Pipelines are a unit of work in Bedrock. Each pipeline requires a Git repository, which holds the source code and bedrock.hcl configuration file.

A pipeline can be created via either the UI or API. Configuration for a pipeline such as base image, library dependencies and run command are encapsulated in configuration hcl file in the same repository.

With this configuration as code and version control, pipeline runs are reproducible and fit to use with a scheduler via bedrock API.

Pipelines have a maximum run time of 72 hours. This is to avoid pipelines hogging resources and generating potentially large cloud service provider bills. If this is too short for you, please contact our team at support@basis-ai.com to enable higher limits for your account.

Types of pipelines

There are 2 types of pipelines: training pipeline and batch scoring pipeline.

Training pipeline

Training pipeline is meant to output a Model Version after each run.


This type of pipeline is configured using train stanza in bedrock.hcl.

In addition to Git repository as input, each training pipeline has a target Model to hold the result of different runs.

Storing model binary

There is a special directory mounted at runtime of training pipeline: /artefact . This folder is meant to store model binary generated after each training run. It is compressed and upload to corresponding cloud provider's blob storage service (e.g S3, GCS).

The compressed binary can be found and is downloadable from pipeline's corresponding Model page.
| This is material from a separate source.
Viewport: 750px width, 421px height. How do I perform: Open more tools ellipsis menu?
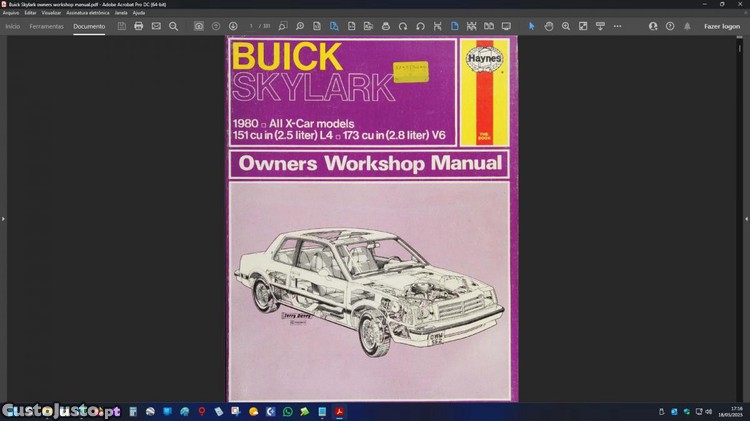[x=617, y=26]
It is also accessible via API.

Batch scoring pipeline

Batch scoring pipeline make use of a Model Version to make batch inference given new data.


This type of pipeline is configured using batch_scoresection of bedrock.hcl.

When running a batch scoring pipeline, id of Model Version that is used for inferencing is required. You can specify this via API or UI.

Retrieving model binary

The id of Model Version specified when running batch scoring pipeline will be used to download and decompress model binary to /artefact directory, much like how it is for Training pipeline.

Storing inference results

Inference results can be written to bigquery or other data storage. For example, Bigquery Python client library can be used to write to Bigquery.

Credentials to set up data storage can be passed in via pipeline's Secrets.